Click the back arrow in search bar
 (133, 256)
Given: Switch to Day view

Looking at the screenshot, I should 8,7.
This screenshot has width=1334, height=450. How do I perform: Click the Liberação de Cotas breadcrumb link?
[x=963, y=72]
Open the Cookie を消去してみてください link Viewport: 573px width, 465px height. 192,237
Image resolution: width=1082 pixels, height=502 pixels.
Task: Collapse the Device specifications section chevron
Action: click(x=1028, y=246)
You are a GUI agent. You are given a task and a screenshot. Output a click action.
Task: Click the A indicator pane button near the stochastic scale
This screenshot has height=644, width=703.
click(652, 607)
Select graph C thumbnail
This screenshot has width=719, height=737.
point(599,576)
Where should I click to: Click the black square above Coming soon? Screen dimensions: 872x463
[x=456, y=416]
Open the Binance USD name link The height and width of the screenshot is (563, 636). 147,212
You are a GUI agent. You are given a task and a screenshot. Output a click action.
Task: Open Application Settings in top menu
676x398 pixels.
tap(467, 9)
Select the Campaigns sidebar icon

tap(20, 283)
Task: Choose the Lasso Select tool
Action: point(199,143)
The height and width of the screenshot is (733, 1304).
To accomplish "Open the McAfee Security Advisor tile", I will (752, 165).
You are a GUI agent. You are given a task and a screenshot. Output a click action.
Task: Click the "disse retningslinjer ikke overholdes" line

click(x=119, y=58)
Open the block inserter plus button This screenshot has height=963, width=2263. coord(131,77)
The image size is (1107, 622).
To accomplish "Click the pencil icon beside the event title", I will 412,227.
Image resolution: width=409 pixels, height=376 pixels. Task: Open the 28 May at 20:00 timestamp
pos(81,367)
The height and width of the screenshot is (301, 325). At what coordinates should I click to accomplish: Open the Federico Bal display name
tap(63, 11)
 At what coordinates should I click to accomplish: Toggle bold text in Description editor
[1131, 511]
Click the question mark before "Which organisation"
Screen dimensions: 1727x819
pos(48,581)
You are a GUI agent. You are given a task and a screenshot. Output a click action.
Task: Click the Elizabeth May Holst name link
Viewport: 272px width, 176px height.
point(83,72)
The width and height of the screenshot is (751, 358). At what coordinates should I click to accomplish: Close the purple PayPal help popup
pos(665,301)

# What this task involves:
Write out every one of the rows above again, word for word and in the same order.

# Answer to this problem:
Click the back arrow in search bar
 (133, 256)
Given: Switch to Day view

Looking at the screenshot, I should 8,7.
This screenshot has width=1334, height=450. How do I perform: Click the Liberação de Cotas breadcrumb link?
[x=963, y=72]
Open the Cookie を消去してみてください link Viewport: 573px width, 465px height. 192,237
Image resolution: width=1082 pixels, height=502 pixels.
Task: Collapse the Device specifications section chevron
Action: click(x=1028, y=246)
You are a GUI agent. You are given a task and a screenshot. Output a click action.
Task: Click the A indicator pane button near the stochastic scale
This screenshot has height=644, width=703.
click(652, 607)
Select graph C thumbnail
This screenshot has width=719, height=737.
point(599,576)
Where should I click to: Click the black square above Coming soon? Screen dimensions: 872x463
[x=456, y=416]
Open the Binance USD name link The height and width of the screenshot is (563, 636). 147,212
You are a GUI agent. You are given a task and a screenshot. Output a click action.
Task: Open Application Settings in top menu
676x398 pixels.
tap(467, 9)
Select the Campaigns sidebar icon

tap(20, 283)
Task: Choose the Lasso Select tool
Action: point(199,143)
The height and width of the screenshot is (733, 1304).
To accomplish "Open the McAfee Security Advisor tile", I will (752, 165).
You are a GUI agent. You are given a task and a screenshot. Output a click action.
Task: Click the "disse retningslinjer ikke overholdes" line

click(x=119, y=58)
Open the block inserter plus button This screenshot has height=963, width=2263. coord(131,77)
The image size is (1107, 622).
To accomplish "Click the pencil icon beside the event title", I will 412,227.
Image resolution: width=409 pixels, height=376 pixels. Task: Open the 28 May at 20:00 timestamp
pos(81,367)
The height and width of the screenshot is (301, 325). At what coordinates should I click to accomplish: Open the Federico Bal display name
tap(63, 11)
 At what coordinates should I click to accomplish: Toggle bold text in Description editor
[1131, 511]
Click the question mark before "Which organisation"
Screen dimensions: 1727x819
pos(48,581)
You are a GUI agent. You are given a task and a screenshot. Output a click action.
Task: Click the Elizabeth May Holst name link
Viewport: 272px width, 176px height.
point(83,72)
The width and height of the screenshot is (751, 358). At what coordinates should I click to accomplish: Close the purple PayPal help popup
pos(665,301)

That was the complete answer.